Approximately 30,000 people visit the Kingsborough campus each week, according to Peruggi.
Eco-friendly activists, environmentalists and eco-conscious celebrities are abuzz as the Brooklyn waterfront community of Vinegar Hill recently celebrated the completion of its first green condominium development at 100 Gold Street.
Developed by The REDD Group, and architect Anthony Morena, who’sknown as “The Green Crusader,” the 5-story, 10-unit building offers several green amenities along with the 9-foot windows providing ample natural daylight and Manhattan views.
Among these amenities are gas-fired, wall-hung boilers in each unit that will save up to 40 percent on heating costs, recycled glass tile used for backsplashes in each kitchen, zero-VOC paint, recycled-content roof pavers, hand-blown light fixtures, and on-site bicycle storage area, dual flush toilets and compact fluorescent lights.

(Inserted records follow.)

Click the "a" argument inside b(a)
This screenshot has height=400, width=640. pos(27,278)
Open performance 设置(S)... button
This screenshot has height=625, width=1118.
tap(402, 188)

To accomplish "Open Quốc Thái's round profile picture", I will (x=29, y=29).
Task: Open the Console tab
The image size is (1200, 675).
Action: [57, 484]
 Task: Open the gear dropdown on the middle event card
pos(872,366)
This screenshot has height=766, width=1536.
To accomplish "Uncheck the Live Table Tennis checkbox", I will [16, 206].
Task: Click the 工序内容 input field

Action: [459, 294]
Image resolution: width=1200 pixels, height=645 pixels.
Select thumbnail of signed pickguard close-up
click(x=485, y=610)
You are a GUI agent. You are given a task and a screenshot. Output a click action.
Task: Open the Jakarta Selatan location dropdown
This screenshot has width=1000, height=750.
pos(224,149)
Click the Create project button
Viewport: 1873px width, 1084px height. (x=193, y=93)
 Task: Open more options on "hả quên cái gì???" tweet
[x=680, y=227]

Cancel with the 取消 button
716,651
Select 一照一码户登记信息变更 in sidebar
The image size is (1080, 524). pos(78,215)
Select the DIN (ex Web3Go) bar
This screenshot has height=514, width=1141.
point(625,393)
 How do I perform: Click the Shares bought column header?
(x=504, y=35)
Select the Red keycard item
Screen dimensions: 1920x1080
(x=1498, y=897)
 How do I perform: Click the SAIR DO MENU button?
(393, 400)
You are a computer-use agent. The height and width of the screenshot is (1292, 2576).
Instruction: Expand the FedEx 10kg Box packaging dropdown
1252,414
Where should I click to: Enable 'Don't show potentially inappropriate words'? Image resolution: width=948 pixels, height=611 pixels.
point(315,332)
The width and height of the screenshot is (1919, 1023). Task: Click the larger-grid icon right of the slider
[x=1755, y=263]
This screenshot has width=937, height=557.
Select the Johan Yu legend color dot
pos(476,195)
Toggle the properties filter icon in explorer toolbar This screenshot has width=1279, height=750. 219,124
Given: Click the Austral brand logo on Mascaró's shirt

Boerum Hill Halstead Property Development Marketing and co-developers R & E Brooklyn Inc. and Green Depot last week announced the opening of sales for 93 Nevins,an environmentally friendly two-unit townhouse development located at 93 Nevins Street and 453 Pacific Street in Boerum Hill.
93 Nevins is a two-unit converted development that “reinvents the urban townhouse, showcasing finishes and building systems that set the bar for energy efficiency, healthy indoor air quality, and low embodied energy,” the developers said.
Not only is the building energy efficient, it also has the capability to produce energy, thanks to roof-top solar panels. When residents switch on a light or use any electric device,up to half the electricity they use will have been generated by photovoltaic panels installed on the roof.
“We hope to set the standard for building practices in New York City,” said lead developer Rolf Grimsted. “The homes at 93 Nevins and 453 Pacific provide an urban oasis for residents, while helping to safeguard their health and significantly reduce their carbon footprint.”
Construction is now complete and the two homes are available for immediate occupancy.The townhouse at 453 Pacific is 3,059 square feet and 93 Nevins is 3,079 square feet; both have three bedrooms, two and a half bathrooms, planted terraces and private garages and are each priced at $2,595,000.